Companies on the other hand stand to benefit up to ₹3,000/month per every new employee hired in two years. This is extended to four years for manufacturing units, with eligibility based on EPFO registration and minimum hiring thresholds. India’s informal economy accounts for an overwhelming share of employment, with workers lacking access to provident funds, insurance, or job security. ELI aims to bring them under the EPFO net—offering long-term social security and better income stability.

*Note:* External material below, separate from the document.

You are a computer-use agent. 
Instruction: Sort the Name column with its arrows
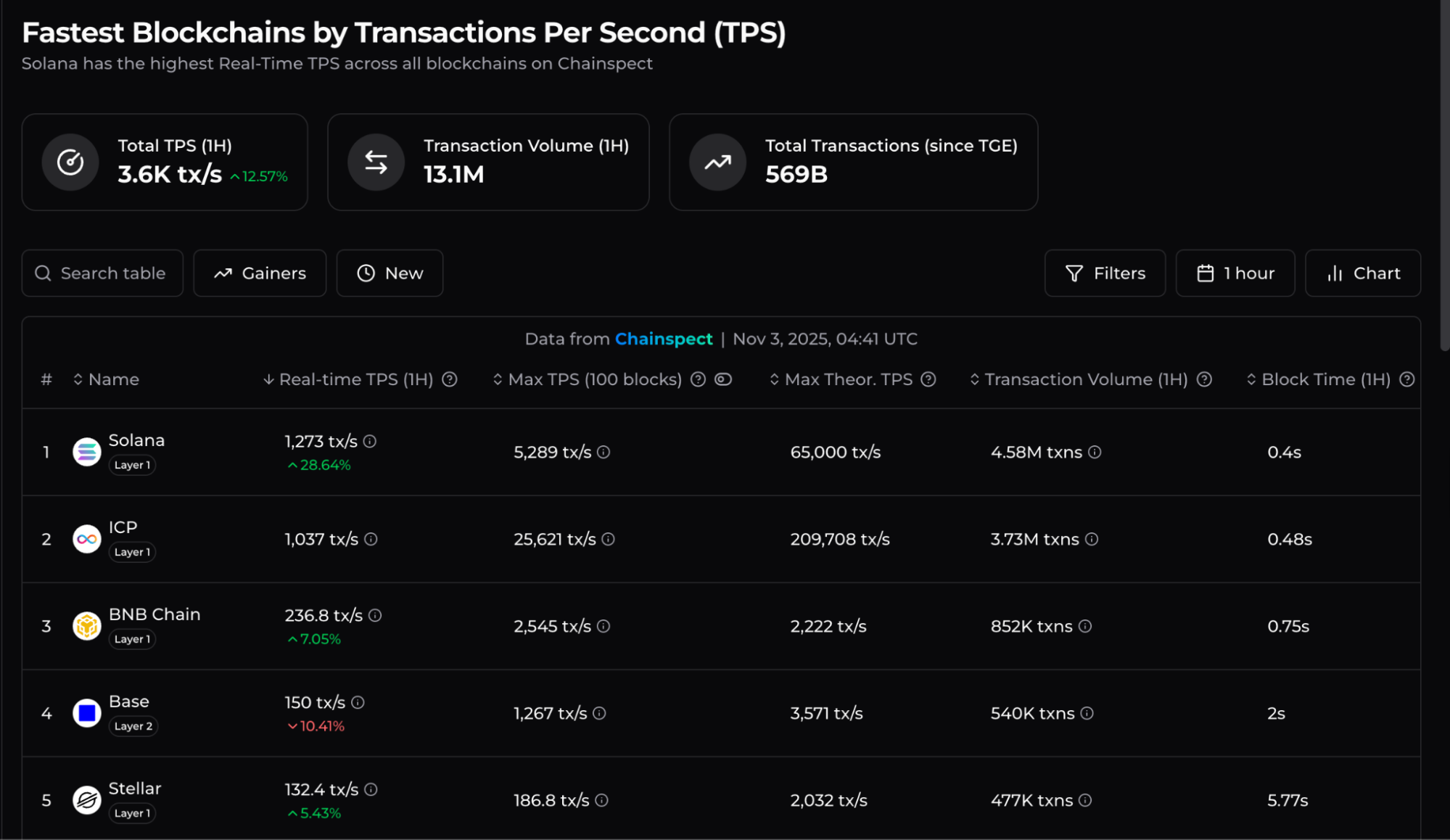[x=77, y=379]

The government’s messaging is clear: incentivise formal hiring, especially among MSMEs and labour-intensive sectors like textiles, construction, and manufacturing. Economists believe the direct benefit transfer model, coupled with performance-linked subsidies, offers a pragmatic route to formalisation. By linking financial support to employee retention and EPFO contributions, ELI encourages both sustained employment and institutional accountability.However, some experts believe that if not planned properly, the scheme might just end up shifting workers from informal to formal economy rather than creating new jobs. They also warn of other risks.“The biggest risk lies in misuse. In labour‑intensive sectors like manufacturing, a ₹3,000 subsidy per employee can amount to crores for a single company, creating a strong temptation to inflate payrolls or fabricate records. To prevent this, we need airtight monitoring, a frictionless application and disbursement process, and strict audits—otherwise, the scheme’s benefits will be undermined by the same loopholes that plagued earlier subsidy programmes,” says Afaq Hussain, Director and Founding Member of Bureau of Research on Industry and Economic Fundamentals.Meanwhile, policy watchers are cautioning against over-optimism adding that job creation alone isn’t enough—jobs need to be sustainable. ELI doesn’t directly address the demand-side concerns that deter private firms from expanding headcounts in the first place. Without a parallel push in industrial investment and consumption demand, the uptake of ELI may fall short of its 3.5 crore job target.Furthermore, there are administrative challenges such as the EPFO’s ability to process millions of new entries, ensure timely payouts, and prevent fraud remains to be tested. Delays or loopholes in execution could blunt the scheme’s impact. “The application and disbursement process must be exceptionally straightforward. If small companies must endure cumbersome paperwork or prolonged delays—as we’ve seen with previous subsidy schemes—they will simply opt out. A user‑friendly digital platform and expedited payments are essential to drive adoption,” says Pramod Bhasim, Founder and Chairman of Genpact.For ELI to become a meaningful solution, it must be accompanied by broader reforms: support for MSMEs, protection for gig and informal workers, smoother EPFO processes, and targeted investment in labour-intensive sectors.